▶ **What is expected**
Nothing should appear in the answer except the lines from the one with "Where should I" through the end of the listing below, transcribed exactly and without pictures.

──────── The input ────────

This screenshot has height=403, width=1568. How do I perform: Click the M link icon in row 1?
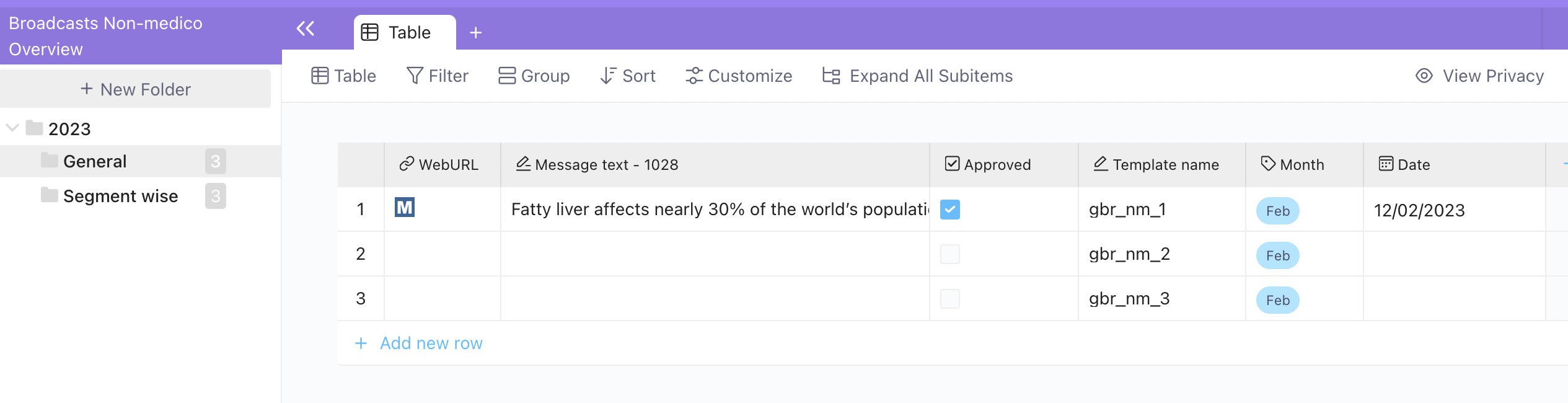click(405, 208)
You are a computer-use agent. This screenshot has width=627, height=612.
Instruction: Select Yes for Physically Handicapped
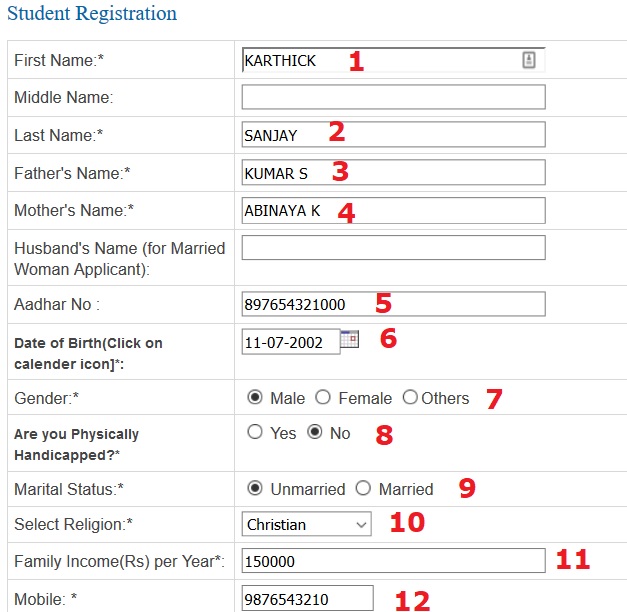(x=255, y=432)
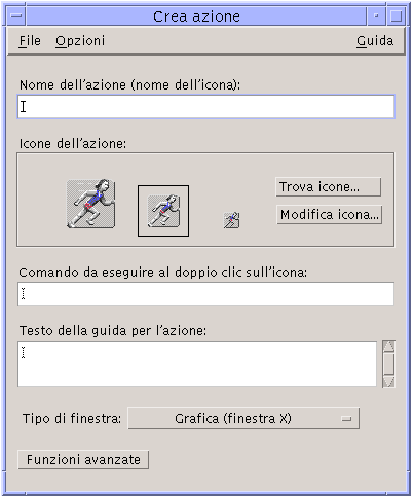Screen dimensions: 413x497
Task: Click the help text scrollbar up arrow
Action: pyautogui.click(x=388, y=346)
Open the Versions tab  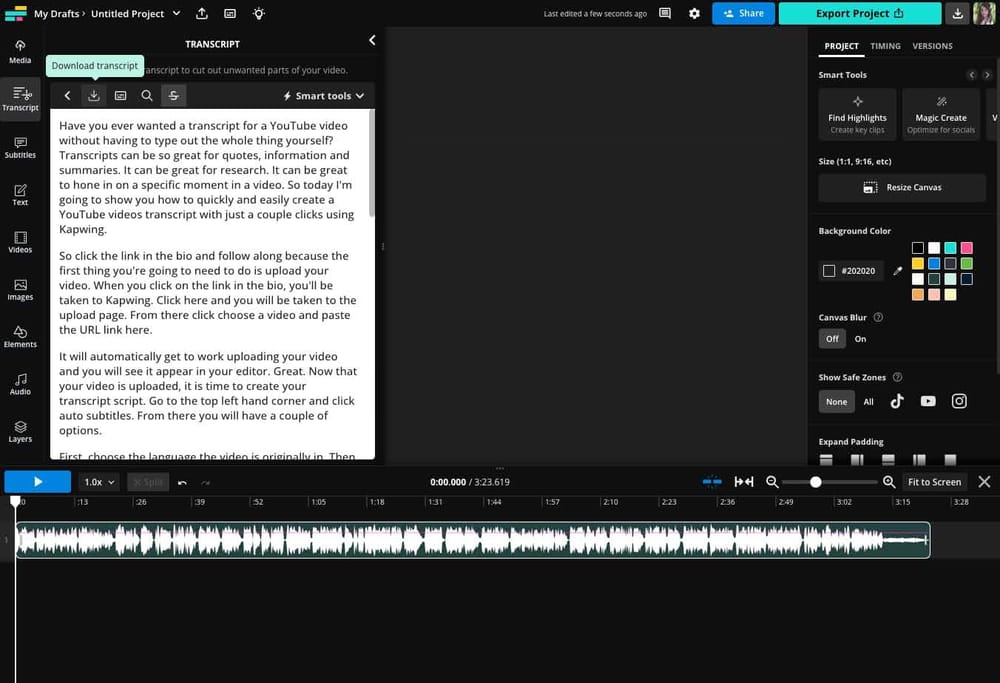click(x=932, y=46)
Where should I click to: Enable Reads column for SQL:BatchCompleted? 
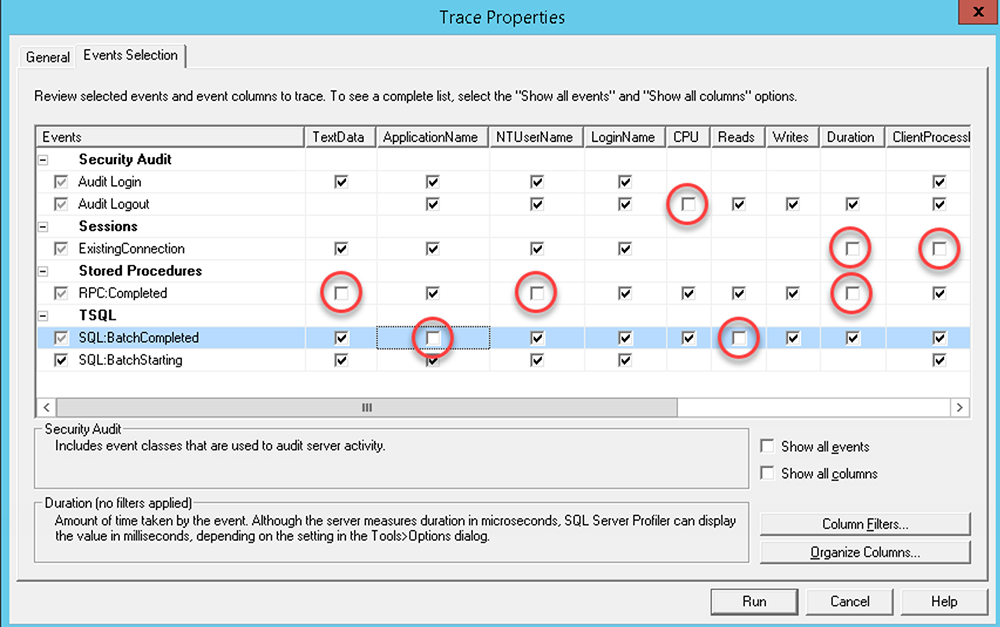(x=737, y=338)
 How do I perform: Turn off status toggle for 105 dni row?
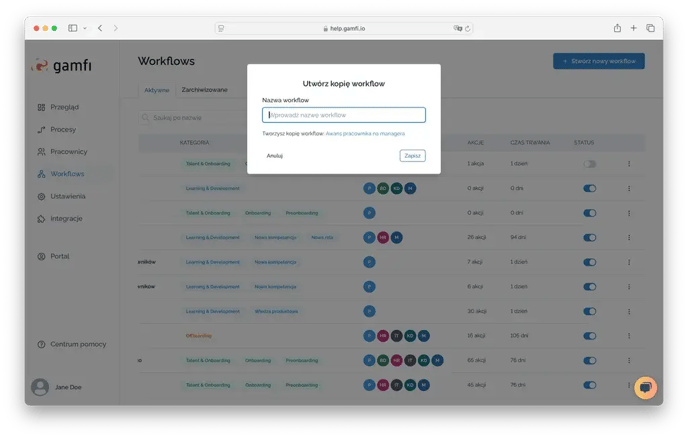click(x=590, y=335)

────────

▶ **Response**
Where should I click to: Enable Reads column for SQL:BatchCompleted? 
(x=737, y=338)
 How do I perform: Turn off status toggle for 105 dni row?
click(x=590, y=335)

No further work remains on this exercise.